[OT] - C++ exceptions are becoming more and more problematic

Atila Neves atila.neves at gmail.com
Fri Mar 4 12:34:02 UTC 2022


On Thursday, 3 March 2022 at 15:35:03 UTC, Paul Backus wrote:
> On Thursday, 3 March 2022 at 12:05:11 UTC, Atila Neves wrote:
>> On Friday, 25 February 2022 at 00:30:49 UTC, H. S. Teoh wrote:
>>>
>>> Go, Zig, Rust, and Odin all require explicit checking for 
>>> error returns.
>>
>> Nope: 
>> http://web.mit.edu/rust-lang_v1.25/arch/amd64_ubuntu1404/share/doc/rust/html/reference/expressions/operator-expr.html#the-question-mark-operator
>>
>> Years ago, I justified my preference for exceptions because 
>> the rest of the call stack didn't have to be cluttered with 
>> "rethrowing". Having to pattern match is better, but still a 
>> pain.

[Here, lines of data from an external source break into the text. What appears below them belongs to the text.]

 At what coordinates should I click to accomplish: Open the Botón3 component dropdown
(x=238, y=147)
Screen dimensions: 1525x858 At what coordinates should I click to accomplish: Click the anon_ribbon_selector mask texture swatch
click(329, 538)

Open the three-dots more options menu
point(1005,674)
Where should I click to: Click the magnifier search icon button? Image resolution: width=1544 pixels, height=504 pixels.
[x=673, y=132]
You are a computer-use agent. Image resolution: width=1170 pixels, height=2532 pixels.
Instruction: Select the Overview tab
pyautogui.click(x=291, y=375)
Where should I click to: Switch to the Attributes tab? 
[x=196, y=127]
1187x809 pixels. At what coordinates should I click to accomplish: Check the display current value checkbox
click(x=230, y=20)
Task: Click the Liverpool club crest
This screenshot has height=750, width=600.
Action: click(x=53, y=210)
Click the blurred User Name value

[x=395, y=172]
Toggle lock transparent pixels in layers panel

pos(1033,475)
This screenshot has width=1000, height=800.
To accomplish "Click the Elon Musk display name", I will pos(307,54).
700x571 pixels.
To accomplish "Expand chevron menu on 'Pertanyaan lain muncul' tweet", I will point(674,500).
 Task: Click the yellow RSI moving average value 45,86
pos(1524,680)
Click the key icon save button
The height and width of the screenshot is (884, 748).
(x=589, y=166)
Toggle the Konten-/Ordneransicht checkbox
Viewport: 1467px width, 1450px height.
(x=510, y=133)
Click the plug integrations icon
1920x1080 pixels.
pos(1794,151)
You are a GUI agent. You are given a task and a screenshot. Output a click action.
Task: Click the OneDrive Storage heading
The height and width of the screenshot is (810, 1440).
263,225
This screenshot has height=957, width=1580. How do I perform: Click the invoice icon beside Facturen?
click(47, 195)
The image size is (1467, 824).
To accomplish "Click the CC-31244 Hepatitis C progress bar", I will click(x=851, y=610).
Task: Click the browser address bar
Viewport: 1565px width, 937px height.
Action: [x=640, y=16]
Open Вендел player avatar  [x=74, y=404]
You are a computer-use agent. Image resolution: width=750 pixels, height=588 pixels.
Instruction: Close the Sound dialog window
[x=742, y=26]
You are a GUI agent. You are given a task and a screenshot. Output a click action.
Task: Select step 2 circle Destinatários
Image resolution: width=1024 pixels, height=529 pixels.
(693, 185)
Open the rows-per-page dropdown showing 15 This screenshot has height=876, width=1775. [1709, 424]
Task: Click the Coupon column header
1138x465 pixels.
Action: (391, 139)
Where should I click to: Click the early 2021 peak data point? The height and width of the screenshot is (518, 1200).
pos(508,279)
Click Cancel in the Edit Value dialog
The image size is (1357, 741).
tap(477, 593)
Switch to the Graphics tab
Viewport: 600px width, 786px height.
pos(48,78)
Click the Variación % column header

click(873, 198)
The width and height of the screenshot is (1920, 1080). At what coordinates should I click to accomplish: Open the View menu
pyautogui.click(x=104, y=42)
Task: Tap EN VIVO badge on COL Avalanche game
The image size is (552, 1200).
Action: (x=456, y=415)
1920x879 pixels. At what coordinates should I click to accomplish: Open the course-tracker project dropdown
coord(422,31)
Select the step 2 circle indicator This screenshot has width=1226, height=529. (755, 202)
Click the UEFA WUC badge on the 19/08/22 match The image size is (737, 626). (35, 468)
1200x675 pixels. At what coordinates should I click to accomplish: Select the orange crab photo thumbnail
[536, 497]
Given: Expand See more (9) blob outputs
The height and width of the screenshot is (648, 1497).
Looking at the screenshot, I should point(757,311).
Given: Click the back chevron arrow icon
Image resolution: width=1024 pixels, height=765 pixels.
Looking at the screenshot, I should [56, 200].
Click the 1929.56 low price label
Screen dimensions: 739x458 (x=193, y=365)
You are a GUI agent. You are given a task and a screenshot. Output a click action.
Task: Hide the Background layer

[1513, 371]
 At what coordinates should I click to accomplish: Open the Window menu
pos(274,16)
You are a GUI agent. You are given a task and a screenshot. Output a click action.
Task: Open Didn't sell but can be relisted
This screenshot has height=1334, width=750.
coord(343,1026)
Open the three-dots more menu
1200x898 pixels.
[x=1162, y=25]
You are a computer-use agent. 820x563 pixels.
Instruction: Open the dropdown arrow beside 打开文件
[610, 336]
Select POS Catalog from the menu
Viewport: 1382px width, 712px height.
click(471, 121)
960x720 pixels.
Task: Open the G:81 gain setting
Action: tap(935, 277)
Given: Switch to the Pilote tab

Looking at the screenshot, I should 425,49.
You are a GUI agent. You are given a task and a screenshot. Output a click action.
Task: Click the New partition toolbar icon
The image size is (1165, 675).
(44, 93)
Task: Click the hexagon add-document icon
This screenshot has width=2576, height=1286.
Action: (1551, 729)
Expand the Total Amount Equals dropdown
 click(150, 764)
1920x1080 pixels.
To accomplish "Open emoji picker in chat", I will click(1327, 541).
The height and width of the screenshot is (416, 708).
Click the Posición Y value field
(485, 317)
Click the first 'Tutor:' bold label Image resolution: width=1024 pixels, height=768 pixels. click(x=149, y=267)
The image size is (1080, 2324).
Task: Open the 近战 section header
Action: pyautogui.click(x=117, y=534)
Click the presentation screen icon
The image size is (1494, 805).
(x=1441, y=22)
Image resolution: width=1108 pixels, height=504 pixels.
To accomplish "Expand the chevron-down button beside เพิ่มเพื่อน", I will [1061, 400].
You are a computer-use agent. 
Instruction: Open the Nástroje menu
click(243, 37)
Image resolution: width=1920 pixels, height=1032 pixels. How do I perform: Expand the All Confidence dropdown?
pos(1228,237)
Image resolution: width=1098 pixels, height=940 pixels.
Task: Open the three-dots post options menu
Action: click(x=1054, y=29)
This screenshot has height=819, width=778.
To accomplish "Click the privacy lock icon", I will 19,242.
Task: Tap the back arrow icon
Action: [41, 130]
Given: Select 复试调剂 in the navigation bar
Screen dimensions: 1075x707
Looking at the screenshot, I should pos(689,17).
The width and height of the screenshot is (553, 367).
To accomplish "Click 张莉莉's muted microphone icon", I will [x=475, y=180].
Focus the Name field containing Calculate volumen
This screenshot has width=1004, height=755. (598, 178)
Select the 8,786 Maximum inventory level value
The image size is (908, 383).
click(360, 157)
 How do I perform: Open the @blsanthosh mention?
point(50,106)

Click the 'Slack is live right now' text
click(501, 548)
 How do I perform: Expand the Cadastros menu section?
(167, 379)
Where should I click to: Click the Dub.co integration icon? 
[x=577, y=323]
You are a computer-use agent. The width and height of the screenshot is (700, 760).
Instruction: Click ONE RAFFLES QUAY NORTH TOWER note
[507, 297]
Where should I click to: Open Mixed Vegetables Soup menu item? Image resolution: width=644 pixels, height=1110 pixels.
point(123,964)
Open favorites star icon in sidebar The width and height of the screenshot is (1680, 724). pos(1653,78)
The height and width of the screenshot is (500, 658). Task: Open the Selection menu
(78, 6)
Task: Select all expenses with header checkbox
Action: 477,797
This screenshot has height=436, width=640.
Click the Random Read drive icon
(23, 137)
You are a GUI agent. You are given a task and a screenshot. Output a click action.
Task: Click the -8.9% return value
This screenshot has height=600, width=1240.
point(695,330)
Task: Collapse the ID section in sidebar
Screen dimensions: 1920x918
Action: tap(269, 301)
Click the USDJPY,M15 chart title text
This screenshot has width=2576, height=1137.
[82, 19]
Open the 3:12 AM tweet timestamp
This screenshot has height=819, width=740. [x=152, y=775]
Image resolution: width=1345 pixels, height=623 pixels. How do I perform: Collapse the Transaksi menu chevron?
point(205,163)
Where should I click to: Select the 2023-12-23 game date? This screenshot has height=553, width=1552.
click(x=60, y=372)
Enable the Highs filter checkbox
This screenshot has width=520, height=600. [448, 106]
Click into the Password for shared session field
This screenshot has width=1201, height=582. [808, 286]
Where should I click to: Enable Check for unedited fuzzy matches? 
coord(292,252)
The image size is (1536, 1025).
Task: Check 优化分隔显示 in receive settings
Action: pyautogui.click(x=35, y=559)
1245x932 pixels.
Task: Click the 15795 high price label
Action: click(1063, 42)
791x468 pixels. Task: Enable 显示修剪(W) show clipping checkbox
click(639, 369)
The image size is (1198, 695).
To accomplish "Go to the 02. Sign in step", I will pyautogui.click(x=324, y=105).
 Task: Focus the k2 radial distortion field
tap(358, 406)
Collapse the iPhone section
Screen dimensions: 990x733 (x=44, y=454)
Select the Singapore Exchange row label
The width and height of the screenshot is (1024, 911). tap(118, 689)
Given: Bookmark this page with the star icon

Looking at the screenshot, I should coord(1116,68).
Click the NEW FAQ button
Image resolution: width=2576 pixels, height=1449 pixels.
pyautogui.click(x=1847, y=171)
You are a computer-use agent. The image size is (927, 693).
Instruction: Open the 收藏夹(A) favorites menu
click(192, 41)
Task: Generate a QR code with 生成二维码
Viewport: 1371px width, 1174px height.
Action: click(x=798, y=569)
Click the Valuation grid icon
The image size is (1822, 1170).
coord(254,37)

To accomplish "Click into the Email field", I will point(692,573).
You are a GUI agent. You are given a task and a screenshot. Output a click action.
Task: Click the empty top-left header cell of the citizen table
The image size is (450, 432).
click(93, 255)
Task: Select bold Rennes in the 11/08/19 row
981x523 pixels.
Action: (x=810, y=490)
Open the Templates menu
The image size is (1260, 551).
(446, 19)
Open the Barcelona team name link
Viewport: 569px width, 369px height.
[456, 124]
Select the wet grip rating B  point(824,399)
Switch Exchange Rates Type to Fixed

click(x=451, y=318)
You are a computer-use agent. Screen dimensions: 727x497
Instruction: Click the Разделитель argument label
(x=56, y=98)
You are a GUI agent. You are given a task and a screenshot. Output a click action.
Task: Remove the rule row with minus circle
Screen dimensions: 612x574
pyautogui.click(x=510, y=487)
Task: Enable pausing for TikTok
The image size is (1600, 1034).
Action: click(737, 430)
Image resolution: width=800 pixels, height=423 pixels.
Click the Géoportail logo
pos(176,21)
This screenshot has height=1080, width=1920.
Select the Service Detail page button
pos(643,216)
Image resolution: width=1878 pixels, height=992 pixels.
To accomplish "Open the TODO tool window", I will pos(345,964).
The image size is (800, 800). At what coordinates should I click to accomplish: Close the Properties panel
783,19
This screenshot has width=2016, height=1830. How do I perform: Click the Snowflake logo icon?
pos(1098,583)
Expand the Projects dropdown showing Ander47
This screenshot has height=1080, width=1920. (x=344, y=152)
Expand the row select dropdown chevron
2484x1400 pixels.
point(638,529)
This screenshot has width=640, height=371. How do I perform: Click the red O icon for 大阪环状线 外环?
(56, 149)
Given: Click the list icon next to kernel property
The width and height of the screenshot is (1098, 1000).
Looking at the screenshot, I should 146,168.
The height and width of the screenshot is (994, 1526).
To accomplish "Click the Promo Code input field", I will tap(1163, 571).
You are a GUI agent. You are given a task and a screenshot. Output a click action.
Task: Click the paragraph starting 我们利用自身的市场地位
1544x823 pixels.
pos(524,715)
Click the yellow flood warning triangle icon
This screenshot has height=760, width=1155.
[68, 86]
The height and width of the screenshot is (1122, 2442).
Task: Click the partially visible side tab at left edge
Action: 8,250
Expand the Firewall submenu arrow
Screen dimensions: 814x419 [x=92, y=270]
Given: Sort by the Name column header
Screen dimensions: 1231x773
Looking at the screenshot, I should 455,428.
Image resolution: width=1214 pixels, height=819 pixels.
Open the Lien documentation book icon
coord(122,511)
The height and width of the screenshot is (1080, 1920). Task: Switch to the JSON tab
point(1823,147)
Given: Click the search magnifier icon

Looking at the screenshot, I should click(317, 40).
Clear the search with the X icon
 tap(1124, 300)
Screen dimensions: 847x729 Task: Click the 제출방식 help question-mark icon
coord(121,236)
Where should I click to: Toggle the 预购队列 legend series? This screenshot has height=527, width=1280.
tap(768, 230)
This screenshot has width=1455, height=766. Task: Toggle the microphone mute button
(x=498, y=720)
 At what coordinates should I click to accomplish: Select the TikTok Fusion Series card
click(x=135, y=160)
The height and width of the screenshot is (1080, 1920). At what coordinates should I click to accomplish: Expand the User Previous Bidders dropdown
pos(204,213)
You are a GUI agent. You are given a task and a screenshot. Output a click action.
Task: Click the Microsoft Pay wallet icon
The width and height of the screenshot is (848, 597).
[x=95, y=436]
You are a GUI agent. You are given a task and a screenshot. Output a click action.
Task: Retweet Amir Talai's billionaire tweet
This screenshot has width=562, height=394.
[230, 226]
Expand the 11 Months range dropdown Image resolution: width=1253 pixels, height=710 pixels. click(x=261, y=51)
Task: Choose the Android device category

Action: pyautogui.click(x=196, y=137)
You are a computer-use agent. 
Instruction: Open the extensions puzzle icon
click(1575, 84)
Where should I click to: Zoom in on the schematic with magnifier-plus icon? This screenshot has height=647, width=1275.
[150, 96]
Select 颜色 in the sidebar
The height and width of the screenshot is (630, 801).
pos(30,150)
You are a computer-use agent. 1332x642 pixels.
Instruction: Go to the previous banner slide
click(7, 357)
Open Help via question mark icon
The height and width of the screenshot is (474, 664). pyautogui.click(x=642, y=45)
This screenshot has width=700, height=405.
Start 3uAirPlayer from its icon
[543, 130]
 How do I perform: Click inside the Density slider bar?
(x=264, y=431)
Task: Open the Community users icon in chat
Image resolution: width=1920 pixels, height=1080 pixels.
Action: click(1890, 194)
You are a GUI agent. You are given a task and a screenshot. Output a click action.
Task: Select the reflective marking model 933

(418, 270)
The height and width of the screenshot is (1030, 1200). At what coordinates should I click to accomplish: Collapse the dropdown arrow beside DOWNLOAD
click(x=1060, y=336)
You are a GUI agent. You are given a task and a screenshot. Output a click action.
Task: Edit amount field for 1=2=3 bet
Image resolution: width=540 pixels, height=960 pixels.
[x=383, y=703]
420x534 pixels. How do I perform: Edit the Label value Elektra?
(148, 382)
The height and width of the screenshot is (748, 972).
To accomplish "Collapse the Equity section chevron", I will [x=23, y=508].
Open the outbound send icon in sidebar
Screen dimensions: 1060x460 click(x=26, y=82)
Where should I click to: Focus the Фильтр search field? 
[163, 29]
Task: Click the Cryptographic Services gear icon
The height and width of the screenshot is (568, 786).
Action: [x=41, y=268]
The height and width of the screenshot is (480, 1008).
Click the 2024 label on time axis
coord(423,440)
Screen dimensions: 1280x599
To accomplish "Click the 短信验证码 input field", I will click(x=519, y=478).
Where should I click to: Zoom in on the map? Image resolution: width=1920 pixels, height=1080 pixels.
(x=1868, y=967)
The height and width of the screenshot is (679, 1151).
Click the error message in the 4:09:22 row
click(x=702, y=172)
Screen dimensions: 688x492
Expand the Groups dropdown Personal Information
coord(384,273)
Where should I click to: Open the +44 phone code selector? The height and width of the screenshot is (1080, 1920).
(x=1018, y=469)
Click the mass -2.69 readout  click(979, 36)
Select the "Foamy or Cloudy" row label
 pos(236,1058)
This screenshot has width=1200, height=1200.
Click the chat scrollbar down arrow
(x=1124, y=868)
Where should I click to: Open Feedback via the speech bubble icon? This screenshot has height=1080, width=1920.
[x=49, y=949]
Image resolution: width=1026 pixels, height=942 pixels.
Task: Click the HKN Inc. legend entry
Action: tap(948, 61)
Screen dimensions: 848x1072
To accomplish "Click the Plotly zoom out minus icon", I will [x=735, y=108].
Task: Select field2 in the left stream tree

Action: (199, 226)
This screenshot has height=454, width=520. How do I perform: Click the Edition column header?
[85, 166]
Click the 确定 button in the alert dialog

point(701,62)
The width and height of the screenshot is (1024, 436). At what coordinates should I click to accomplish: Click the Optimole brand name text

The macro solution they went with is the only one I know 
>> of that is as easy to use as exceptions without the associated 
>> baggage.
>
> Swift has similar syntax sugar with its "try" keyword:
>
> https://docs.swift.org/swift-book/LanguageGuide/ErrorHandling.html
>
> And of course there are also more general-purpose language 
> features like Haskell's "do" notation [1] and Scala's "for" 
> comprehensions [2] that handle this as a special case.
>
> [1] https://en.m.wikibooks.org/wiki/Haskell/do_notation
> [2] https://docs.scala-lang.org/tour/for-comprehensions.html

I didn't know about Swift, thanks for the link.

I left out Haskell on purpose - do notation can do "anything" for 
certain values of "anything". Then people stack monad 
transformers 4 deep and I'm off to the hills. Or would be if I 
wrote Haskell, there's a reason I don't.